In the meantime, under the new NCATS grant, the researchers will try to answer an even broader question about whether miRNA biomarkers can be used to predict patients who will suffer adverse mechanical or electrical remodeling, which can lead to heart failure and sudden cardiac arrest in patients who have previously experienced an MI — even if their heart function as revealed by current clinical tools appears to be sound.
"The current tools available to risk stratify patients for both adverse mechanical and electrical remodeling are fairly crude," Das said. "One of the things people use is a crude echocardiographic assessment. That has certain drawbacks; for example, the current Medicare criteria for putting a defibrillator in patients who've had MI, is anyone whose heart function is less than 30 percent … qualifies to get a defibrillator. But if you actually look at those patients and see how many of them actually use the defibrillator, it's less than a third. Conversely, many patients … don't have such bad heart function, but nonetheless have lethal arrhythmias. And there is no way to target those patients, because we don't have the tools for that yet."
In this study, the group is working with Brigham and Women's Hospital to compare a small group of similar well-phenotyped patients who have experienced MI and see if it can identify miRNA biomarkers in the blood using Illumina RNA-seq.
"From this we hope to get a bunch of candidate miRNAs that are different between these two cohorts, and then validate this in a larger 374-patient cohort to figure out whether we can get miRNAs that are sort of surrogate markers of this electrical and mechanical remodeling," Das said.
Then, he said, the plan is to develop assays for those candidate biomarkers on the digital PCR platform, "and then look at outcomes in a 4,000-patient cohort. In the end we think this will be something like 10 to 12 miRNAs."
Das said that the group believes droplet-based digital PCR is the best approach for this assay development, as the cost of sequencing has not yet dropped enough to make it feasible, and real-time PCR — while often time sensitive enough — has additional drawbacks, particularly when it comes to absolute quantification.

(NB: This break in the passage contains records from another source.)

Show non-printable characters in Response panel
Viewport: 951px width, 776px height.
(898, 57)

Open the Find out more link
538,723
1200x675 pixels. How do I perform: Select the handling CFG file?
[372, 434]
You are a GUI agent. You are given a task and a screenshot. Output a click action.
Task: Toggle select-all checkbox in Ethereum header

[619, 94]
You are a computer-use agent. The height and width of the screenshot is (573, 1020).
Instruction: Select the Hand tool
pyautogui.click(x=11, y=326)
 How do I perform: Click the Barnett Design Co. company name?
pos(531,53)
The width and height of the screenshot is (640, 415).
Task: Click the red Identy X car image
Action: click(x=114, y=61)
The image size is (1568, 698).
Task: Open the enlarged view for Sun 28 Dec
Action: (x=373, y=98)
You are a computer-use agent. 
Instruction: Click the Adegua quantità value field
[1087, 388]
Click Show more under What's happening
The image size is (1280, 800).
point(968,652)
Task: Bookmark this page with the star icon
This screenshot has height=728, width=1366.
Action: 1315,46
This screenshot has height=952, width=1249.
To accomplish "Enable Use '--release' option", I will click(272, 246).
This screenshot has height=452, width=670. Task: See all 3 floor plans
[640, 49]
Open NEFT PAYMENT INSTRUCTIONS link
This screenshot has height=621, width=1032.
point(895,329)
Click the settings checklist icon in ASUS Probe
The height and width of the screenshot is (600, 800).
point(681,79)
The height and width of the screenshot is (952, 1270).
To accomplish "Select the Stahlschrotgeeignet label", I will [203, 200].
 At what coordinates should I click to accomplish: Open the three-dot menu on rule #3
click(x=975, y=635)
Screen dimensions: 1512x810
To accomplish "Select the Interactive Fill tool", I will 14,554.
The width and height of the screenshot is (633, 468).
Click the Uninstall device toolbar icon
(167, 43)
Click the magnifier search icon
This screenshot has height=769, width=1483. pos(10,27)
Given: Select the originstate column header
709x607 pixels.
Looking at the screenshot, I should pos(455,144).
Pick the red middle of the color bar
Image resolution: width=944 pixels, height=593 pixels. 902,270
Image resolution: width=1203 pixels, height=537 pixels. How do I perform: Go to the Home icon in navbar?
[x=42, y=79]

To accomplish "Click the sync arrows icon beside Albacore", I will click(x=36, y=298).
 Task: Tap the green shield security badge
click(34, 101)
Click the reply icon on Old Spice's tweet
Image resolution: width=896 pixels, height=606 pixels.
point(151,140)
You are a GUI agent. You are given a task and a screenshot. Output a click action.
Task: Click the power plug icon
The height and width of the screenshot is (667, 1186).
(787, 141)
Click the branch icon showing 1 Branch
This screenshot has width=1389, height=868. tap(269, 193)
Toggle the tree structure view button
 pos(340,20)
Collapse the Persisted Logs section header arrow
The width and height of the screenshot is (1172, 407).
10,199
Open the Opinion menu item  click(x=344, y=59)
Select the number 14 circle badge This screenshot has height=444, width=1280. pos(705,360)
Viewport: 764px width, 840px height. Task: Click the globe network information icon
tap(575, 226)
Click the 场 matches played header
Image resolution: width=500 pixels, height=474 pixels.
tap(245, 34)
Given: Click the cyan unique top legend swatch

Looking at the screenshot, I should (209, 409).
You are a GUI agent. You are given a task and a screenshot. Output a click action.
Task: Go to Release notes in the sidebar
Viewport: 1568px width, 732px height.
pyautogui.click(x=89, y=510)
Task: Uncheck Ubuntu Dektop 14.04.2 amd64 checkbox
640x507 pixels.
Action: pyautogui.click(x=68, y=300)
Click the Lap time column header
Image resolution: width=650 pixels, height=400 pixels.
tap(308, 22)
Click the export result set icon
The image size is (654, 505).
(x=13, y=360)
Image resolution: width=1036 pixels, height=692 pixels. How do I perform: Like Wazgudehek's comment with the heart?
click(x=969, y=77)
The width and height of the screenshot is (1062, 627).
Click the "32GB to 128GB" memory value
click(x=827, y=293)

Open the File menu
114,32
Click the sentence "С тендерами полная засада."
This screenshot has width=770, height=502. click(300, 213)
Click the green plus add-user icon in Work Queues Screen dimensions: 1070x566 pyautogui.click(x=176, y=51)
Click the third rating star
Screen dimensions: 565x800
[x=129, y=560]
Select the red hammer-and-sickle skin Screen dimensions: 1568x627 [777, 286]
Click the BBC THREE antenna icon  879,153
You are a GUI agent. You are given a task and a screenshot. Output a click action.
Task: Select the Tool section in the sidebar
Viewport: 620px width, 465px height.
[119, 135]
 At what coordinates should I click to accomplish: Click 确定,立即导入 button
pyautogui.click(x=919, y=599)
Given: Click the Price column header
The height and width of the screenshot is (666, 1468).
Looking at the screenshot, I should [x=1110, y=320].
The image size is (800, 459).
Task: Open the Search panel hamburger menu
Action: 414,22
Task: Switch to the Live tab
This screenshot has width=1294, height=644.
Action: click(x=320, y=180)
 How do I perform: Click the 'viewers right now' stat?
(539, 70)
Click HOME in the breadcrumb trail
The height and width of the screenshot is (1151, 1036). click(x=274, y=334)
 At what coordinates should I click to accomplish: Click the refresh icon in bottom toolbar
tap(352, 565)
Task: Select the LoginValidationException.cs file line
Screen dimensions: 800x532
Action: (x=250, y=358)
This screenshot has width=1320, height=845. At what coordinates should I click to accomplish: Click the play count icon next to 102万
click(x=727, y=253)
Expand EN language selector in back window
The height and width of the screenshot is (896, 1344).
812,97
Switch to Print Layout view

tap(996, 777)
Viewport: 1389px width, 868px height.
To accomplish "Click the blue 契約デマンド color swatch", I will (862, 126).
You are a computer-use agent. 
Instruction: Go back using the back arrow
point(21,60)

"There are levels [of these miRNAs] in normal patients, as well, so I think that quantification becomes important," Das said. "We also have a normal cohort, so once we find out what these microRNAs are, we want to look at the normal cohort and see what the distribution is. And I think there, having absolute numbers per milliliter of blood would make a biomarker test more sensitive. Because this is not like cancer, where there is a mutation, and either it's one or none – here it's probably a range in normal patients and a range in patients who do poorly … and who do well. So that will be one of the strengths of digital PCR."